Obviously, as the APK is already packed, there is not much to compress anymore.

Using AndroAuto

Another method is to use the framework AndroAuto. AndroAuto allows you to write small python classes which implement some method, which are then called by AndroAuto at certain points in time. AndroAuto is capable of analysing thousands of apps, and uses threading to distribute the load to multiple CPUs. The results of your analysis can then be dumped to disk, or you could write your own method of saving them - for example, in a database.

The two key components are a Logger, for example DefaultAndroLog and an Analysis Runner, for example DefaultAndroAnalysis. Both are passed via a settings dictionary into AndroAuto.

Next, a minimal working example is given:

from androguard.core.analysis import auto
import sys

class AndroTest(auto.DirectoryAndroAnalysis):
    def __init__(self, path):
       super(AndroTest, self).__init__(path)
       self.has_crashed = False

    def analysis_app(self, log, apkobj, dexobj, analysisobj):
        # Just print all objects to stdout
        print(log.id_file, log.filename, apkobj, dexobj, analysisobj)

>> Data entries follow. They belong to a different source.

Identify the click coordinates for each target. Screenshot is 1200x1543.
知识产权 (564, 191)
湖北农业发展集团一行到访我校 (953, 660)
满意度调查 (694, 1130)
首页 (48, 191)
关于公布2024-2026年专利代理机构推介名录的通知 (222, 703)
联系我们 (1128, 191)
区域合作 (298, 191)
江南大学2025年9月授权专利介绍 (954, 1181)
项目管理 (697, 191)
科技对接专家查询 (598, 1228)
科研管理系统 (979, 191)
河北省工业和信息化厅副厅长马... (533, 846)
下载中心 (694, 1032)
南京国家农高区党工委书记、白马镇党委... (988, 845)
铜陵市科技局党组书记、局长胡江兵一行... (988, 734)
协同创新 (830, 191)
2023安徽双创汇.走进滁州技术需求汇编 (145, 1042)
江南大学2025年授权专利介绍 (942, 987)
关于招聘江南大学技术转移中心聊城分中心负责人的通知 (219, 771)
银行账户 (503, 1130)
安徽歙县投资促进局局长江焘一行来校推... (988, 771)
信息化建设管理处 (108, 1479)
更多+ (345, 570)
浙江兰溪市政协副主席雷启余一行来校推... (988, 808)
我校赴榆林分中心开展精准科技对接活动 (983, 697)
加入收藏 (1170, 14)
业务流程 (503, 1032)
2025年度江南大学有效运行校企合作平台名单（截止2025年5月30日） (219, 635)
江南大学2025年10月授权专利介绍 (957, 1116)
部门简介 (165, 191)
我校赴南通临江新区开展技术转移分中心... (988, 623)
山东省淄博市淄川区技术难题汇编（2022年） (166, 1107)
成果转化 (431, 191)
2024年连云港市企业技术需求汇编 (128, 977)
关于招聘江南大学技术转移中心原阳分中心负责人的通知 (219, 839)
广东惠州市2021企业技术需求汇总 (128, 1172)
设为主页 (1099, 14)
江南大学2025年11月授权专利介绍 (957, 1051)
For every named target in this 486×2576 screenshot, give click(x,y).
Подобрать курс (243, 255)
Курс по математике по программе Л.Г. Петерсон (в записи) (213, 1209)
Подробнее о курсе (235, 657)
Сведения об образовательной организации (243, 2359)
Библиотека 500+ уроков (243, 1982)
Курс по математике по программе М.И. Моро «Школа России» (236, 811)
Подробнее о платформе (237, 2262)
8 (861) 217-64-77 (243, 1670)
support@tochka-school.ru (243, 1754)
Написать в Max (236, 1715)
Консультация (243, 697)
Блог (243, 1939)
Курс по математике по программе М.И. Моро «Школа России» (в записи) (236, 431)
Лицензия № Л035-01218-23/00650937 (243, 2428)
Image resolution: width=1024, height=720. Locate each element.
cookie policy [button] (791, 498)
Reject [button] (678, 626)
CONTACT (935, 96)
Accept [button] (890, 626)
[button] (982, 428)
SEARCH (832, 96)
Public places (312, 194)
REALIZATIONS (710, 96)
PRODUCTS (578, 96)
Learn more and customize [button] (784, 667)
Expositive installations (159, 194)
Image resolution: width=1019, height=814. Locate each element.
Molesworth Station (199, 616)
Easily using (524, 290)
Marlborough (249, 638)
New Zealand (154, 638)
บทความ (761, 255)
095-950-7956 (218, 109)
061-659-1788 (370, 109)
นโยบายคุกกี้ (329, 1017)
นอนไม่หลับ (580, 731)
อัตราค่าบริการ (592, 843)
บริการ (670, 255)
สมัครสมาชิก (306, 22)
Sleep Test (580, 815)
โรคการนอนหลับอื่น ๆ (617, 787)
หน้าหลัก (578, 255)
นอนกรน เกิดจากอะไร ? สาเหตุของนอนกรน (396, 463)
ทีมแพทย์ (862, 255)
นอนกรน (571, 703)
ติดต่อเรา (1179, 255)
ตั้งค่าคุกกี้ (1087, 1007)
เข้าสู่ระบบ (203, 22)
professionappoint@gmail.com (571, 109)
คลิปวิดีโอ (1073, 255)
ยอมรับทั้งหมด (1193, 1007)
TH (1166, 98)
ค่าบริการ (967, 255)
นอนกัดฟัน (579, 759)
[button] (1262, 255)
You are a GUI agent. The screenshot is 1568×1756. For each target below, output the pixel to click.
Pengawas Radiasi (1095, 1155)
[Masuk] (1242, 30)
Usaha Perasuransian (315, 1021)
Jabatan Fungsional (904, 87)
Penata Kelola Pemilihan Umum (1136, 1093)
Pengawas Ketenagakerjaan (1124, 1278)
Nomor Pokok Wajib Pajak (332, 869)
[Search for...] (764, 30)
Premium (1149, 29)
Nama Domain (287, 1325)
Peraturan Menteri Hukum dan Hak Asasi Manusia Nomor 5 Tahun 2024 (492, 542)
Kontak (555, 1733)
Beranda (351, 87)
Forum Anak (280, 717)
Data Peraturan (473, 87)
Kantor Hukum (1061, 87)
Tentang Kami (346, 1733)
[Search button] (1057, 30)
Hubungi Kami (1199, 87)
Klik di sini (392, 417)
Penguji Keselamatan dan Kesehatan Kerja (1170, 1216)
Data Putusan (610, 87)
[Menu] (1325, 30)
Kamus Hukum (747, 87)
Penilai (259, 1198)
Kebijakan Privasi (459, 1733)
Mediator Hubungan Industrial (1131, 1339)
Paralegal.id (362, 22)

    def finish(self, log):
       # This method can be used to save information in `log`
       # finish is called regardless of a crash, so maybe store the
       # information somewhere
       if self.has_crashed:
          print("Analysis of {} has finished with Errors".format(log))
       else:
          print("Analysis of {} has finished!".format(log))

    def crash(self, log, why):
       # If some error happens during the analysis, this method will be
       # called
       self.has_crashed = True
       print("Error during analysis of {}: {}".format(log, why), file=sys.stderr)

settings = {
    # The directory `some/directory` should contain some APK files
    "my": AndroTest('some/directory'),
    # Use the default Logger
    "log": auto.DefaultAndroLog,
    # Use maximum of 2 threads
    "max_fetcher": 2,
}

aa = auto.AndroAuto(settings)
aa.go()

In this example, the analysis_app() function is used to get all created objects of the analysis and just print them to stdout.

More information can be found in the documentation of AndroAuto.